Did you all think I was dead? Unfortunately for you, I am not. I’ve just been fairly busy with work and with my renewed interest in photography. Speaking of which, all of you should follow my Flickr photostream, which I update daily.
So, you’ve got the shiny new iOS 4.2 on your iPhone 4 and you have enabled AirPrint sharing on your Mac, using either the free Hacktivator or one of the commercial packages. You are very satisfied (albeit a bit doubtful about actually using it in the future), except for one thing: it prints in color, and you really wish it could print in grayscale, because toner is not cheap.
When printing on the Mac this is easy: in any application’s print dialog, you change the specific settings of your printer to convert to grayscale and save a new preset. Then you just select “use last selected preset” and you forget about it, limiting yourself to changing it to color whenever you feel like wasting money (or printing money, if you’re that kind of naughty boy.)
AirPrint, on the other hand, just doesn’t have any setting, aside from the number of copies. You can’t even choose which pages to print. It’s either all or nothing. And it prints in color. It all seems lost, but fear not! OS X’s print subsystem is based on — or rather, it actually is — CUPS, which stands for Common Unix Printing System. Therefore all you need to is fiddling with it to change the actual default settings. How do you do that? It’s very, very simple.

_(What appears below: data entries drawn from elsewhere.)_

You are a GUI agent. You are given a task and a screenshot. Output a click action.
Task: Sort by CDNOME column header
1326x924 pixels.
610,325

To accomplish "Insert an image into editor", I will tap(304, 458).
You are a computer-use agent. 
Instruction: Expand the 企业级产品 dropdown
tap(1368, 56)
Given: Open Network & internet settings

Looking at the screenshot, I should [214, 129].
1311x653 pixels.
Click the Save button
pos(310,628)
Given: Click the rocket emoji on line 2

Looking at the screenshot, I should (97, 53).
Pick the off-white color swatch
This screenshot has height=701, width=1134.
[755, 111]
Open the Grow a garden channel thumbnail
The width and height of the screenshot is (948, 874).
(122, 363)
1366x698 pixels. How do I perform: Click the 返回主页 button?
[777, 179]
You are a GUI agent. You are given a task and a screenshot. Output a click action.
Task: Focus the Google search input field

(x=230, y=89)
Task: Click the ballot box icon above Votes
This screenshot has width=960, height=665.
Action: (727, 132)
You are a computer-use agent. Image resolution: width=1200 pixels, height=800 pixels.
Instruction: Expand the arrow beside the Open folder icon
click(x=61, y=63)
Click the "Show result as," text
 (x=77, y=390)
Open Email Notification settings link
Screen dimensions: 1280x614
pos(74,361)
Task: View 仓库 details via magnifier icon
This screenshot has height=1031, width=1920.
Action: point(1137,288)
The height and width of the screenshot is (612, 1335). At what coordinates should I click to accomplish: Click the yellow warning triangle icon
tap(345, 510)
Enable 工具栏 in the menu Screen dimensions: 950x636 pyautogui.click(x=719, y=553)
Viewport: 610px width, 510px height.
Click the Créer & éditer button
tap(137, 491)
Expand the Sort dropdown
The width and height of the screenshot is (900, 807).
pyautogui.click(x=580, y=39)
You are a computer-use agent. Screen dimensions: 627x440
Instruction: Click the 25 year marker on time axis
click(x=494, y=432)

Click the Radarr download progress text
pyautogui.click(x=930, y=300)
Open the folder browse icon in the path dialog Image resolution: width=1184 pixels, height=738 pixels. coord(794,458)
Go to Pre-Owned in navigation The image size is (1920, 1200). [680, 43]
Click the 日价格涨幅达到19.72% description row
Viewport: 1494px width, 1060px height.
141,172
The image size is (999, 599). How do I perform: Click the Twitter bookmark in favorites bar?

Go to http://localhost:631/ (the CUPS configuration runs via a pseudo-webserver on port 631; don’t worry, this only works on your own machine for your own machine), and click on Administration on top, then click on Manage Printers. Click on the name of the printer in question, and in the Administration pull-down menu choose Set Default Options. What you see now depends on the actual printer you have, but it should very closely resemble the options you get in the OS X print dialog. In my case, the General tab shows a setting called Color Mode that lets me choose between Color and Grayscale. I set it to the latter, clicked the Set Default Options button, typed in my username and password, and off I went.
Note that you must have administrator rights, and you have use your short username, the one in lowercase with no spaces. It’s the same one that gives the name to your own home folder.